Collected data entries

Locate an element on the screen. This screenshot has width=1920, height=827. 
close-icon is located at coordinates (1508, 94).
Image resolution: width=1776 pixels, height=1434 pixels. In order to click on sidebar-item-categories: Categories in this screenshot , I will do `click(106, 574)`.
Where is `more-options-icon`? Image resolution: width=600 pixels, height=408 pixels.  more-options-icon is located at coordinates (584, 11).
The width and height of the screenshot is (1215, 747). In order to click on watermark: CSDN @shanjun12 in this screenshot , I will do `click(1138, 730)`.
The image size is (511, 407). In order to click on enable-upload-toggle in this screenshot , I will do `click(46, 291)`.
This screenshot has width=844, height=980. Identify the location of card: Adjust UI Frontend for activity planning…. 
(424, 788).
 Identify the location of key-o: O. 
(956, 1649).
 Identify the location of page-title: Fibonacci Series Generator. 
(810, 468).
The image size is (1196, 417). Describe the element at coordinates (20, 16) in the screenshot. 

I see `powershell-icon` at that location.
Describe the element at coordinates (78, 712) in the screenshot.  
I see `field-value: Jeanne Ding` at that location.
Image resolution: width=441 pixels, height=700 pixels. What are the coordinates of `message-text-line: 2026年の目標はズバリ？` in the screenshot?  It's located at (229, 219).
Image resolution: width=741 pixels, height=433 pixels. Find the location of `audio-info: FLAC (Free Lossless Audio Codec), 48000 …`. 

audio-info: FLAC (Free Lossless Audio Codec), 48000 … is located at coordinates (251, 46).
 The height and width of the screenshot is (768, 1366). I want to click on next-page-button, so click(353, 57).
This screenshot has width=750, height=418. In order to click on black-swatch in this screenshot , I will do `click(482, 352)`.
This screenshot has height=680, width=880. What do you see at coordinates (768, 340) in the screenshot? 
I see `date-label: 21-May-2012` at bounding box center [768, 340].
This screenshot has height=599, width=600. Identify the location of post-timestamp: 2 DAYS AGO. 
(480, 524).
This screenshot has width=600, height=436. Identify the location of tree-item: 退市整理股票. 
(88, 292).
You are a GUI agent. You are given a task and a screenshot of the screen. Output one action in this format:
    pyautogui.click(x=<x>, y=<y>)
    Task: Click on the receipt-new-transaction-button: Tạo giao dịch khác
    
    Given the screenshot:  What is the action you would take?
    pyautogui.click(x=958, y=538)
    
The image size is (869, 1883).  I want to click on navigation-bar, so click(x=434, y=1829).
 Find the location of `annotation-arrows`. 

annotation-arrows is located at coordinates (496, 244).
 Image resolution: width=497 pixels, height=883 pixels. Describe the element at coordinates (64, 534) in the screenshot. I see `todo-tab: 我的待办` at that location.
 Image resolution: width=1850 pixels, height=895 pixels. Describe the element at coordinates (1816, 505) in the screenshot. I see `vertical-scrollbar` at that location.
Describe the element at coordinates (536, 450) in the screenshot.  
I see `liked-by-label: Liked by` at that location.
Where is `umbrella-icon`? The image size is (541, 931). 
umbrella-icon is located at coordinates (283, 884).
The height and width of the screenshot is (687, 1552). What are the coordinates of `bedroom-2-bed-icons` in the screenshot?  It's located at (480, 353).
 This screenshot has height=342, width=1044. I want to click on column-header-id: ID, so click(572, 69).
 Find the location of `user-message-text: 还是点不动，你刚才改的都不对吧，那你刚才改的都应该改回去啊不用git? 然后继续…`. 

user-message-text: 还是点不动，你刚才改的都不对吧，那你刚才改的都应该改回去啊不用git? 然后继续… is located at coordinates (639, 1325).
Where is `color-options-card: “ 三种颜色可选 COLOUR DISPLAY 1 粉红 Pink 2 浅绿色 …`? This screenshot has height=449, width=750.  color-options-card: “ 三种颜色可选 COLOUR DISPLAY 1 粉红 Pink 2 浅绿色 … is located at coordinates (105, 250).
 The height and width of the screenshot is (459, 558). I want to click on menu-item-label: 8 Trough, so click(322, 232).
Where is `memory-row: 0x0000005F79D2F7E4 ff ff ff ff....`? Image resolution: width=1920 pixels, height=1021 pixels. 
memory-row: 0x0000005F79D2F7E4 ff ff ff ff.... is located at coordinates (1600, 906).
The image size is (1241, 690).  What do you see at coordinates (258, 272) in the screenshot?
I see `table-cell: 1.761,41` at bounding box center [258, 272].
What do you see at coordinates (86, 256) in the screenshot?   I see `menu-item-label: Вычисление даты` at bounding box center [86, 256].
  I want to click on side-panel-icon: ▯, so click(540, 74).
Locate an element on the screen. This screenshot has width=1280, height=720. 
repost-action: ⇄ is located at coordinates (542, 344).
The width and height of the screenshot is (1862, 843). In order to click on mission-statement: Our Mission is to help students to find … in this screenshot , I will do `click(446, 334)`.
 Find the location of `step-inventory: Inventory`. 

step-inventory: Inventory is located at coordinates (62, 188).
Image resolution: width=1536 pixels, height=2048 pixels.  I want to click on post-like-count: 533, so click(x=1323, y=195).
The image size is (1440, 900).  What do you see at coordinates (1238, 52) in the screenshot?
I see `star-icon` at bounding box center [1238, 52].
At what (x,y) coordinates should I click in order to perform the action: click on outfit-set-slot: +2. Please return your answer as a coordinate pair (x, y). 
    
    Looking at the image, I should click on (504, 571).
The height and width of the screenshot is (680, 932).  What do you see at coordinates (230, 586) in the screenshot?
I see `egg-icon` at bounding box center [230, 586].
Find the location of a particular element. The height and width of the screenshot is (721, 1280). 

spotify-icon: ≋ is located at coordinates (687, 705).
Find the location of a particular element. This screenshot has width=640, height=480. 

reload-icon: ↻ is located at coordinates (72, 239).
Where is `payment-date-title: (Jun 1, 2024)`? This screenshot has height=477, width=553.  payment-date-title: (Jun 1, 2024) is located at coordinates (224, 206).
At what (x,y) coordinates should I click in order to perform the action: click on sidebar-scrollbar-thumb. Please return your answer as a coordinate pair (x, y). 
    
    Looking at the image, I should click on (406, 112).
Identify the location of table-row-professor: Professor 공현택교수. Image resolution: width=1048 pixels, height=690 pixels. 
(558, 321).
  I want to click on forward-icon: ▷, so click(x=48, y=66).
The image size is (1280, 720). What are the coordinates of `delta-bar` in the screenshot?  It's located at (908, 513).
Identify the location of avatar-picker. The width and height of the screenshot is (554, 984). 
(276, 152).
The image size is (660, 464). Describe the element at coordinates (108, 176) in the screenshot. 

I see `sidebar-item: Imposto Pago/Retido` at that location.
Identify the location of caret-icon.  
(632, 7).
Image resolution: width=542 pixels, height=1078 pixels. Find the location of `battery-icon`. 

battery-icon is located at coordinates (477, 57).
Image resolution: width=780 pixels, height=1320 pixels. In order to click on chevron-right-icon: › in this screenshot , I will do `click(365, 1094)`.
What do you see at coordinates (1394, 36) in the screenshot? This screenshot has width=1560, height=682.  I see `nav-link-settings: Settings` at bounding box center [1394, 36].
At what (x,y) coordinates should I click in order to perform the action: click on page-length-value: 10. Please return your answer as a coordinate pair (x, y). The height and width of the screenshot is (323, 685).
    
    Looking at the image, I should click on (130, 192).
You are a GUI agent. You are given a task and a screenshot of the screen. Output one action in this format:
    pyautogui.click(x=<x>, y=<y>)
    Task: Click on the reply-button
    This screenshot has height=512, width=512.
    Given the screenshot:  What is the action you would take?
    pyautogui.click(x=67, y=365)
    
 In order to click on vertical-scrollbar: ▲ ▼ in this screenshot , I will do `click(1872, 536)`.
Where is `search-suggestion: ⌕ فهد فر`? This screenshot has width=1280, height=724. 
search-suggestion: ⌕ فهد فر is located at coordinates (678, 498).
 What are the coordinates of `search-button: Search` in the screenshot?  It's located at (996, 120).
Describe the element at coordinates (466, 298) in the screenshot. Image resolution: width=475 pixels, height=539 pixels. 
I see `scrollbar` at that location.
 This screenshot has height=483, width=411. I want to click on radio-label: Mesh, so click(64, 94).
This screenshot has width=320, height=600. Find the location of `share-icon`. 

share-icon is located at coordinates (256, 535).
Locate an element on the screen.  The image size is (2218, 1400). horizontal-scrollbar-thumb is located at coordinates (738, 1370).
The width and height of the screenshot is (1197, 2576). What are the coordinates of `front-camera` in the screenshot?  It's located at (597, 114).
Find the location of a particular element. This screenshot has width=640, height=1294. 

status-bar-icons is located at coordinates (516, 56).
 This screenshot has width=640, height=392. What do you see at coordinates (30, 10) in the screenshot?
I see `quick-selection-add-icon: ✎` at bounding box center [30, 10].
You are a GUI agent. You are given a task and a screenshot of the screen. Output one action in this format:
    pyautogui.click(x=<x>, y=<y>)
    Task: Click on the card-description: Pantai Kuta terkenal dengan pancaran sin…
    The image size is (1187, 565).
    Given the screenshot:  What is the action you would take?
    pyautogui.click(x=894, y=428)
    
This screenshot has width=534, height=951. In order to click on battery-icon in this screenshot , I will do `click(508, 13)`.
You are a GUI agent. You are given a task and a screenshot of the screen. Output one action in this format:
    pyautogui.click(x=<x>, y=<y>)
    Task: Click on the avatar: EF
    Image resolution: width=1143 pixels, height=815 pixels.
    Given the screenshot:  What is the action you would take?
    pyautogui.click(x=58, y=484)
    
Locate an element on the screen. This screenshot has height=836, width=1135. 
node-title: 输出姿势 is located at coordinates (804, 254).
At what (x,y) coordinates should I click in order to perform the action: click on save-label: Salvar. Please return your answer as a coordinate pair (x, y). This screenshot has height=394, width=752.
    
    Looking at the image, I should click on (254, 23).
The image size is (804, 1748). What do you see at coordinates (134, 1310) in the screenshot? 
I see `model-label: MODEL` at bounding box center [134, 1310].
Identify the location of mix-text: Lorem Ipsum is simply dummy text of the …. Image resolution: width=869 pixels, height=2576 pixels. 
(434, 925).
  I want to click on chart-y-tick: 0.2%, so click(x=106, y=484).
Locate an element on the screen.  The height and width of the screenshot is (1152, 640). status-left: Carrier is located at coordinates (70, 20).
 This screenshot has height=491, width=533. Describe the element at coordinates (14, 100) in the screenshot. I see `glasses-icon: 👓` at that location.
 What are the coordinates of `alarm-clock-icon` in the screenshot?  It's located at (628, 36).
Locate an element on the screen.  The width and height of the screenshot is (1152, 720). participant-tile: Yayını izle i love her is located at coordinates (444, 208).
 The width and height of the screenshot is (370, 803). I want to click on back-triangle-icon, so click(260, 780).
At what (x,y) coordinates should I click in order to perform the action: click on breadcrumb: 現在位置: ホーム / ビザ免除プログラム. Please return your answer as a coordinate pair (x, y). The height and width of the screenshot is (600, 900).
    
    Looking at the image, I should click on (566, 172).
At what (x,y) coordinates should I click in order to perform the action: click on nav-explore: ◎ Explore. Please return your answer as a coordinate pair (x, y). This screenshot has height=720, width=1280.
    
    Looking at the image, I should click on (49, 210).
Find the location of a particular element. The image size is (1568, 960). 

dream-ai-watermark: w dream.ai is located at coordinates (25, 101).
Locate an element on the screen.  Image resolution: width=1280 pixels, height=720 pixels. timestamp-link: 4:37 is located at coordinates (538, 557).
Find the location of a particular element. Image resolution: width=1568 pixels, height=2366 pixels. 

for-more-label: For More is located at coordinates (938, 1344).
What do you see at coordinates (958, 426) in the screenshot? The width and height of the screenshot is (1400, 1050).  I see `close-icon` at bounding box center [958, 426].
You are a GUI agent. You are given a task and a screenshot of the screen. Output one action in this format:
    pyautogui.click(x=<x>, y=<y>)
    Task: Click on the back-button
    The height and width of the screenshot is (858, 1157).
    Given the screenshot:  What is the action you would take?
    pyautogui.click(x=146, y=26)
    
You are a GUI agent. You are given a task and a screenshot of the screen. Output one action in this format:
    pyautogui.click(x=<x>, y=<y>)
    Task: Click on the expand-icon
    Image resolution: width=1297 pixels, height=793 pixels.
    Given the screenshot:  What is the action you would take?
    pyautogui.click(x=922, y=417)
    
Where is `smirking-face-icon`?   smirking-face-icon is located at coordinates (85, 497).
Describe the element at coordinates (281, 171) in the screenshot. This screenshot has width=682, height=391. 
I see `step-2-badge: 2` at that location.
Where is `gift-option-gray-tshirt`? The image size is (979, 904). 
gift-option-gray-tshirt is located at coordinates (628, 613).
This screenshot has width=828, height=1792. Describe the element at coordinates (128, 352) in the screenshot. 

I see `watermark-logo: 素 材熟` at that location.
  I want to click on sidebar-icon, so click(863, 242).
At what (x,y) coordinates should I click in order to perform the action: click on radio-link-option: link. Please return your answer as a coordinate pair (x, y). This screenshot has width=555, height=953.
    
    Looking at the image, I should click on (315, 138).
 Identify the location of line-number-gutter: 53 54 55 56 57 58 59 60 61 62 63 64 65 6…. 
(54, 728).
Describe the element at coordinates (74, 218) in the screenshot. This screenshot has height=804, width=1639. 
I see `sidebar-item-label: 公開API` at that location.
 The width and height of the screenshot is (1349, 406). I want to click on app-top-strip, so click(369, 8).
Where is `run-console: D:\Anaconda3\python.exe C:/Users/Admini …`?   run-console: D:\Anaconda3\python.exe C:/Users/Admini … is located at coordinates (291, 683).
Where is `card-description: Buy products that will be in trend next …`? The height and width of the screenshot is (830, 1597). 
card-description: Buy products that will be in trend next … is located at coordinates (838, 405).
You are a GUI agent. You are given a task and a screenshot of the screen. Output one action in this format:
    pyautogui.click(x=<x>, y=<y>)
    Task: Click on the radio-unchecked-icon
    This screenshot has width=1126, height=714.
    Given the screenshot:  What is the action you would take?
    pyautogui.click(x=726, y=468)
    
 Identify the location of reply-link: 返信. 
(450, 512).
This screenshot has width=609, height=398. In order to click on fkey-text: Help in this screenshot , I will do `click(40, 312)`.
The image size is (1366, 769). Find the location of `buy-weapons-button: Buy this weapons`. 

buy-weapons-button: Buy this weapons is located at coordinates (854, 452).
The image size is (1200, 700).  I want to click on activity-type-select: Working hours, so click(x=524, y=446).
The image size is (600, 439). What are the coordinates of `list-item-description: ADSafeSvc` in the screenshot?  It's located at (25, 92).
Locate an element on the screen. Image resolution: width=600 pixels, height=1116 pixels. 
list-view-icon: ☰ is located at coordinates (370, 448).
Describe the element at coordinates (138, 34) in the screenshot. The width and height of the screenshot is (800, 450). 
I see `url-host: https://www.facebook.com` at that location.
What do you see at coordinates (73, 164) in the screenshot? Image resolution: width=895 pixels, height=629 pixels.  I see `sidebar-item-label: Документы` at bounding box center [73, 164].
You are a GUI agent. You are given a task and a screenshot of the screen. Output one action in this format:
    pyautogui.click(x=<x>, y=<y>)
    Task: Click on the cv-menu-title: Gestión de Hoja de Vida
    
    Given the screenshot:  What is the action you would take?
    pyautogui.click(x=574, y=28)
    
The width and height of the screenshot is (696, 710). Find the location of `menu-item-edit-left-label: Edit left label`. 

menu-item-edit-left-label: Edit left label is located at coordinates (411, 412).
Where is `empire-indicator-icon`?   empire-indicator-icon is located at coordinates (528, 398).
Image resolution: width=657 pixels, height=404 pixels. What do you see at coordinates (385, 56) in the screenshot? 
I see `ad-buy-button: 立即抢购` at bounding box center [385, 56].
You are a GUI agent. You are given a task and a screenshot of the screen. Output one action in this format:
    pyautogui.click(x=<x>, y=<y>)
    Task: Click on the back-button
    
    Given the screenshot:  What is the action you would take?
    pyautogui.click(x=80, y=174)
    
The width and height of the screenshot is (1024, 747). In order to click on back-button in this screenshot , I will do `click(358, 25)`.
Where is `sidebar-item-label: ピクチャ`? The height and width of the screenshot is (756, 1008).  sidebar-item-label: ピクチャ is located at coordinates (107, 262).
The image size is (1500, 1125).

Your goal:
Edit the items from the start through the line containing "(810, 468).", inclusive: replace "Identify" with "Determine" and leave everything else unchanged.

Answer box:
Locate an element on the screen. This screenshot has width=1920, height=827. 
close-icon is located at coordinates (1508, 94).
Image resolution: width=1776 pixels, height=1434 pixels. In order to click on sidebar-item-categories: Categories in this screenshot , I will do `click(106, 574)`.
Where is `more-options-icon`? Image resolution: width=600 pixels, height=408 pixels.  more-options-icon is located at coordinates (584, 11).
The width and height of the screenshot is (1215, 747). In order to click on watermark: CSDN @shanjun12 in this screenshot , I will do `click(1138, 730)`.
The image size is (511, 407). In order to click on enable-upload-toggle in this screenshot , I will do `click(46, 291)`.
This screenshot has width=844, height=980. Determine the location of card: Adjust UI Frontend for activity planning…. 
(424, 788).
 Determine the location of key-o: O. 
(956, 1649).
 Determine the location of page-title: Fibonacci Series Generator. 
(810, 468).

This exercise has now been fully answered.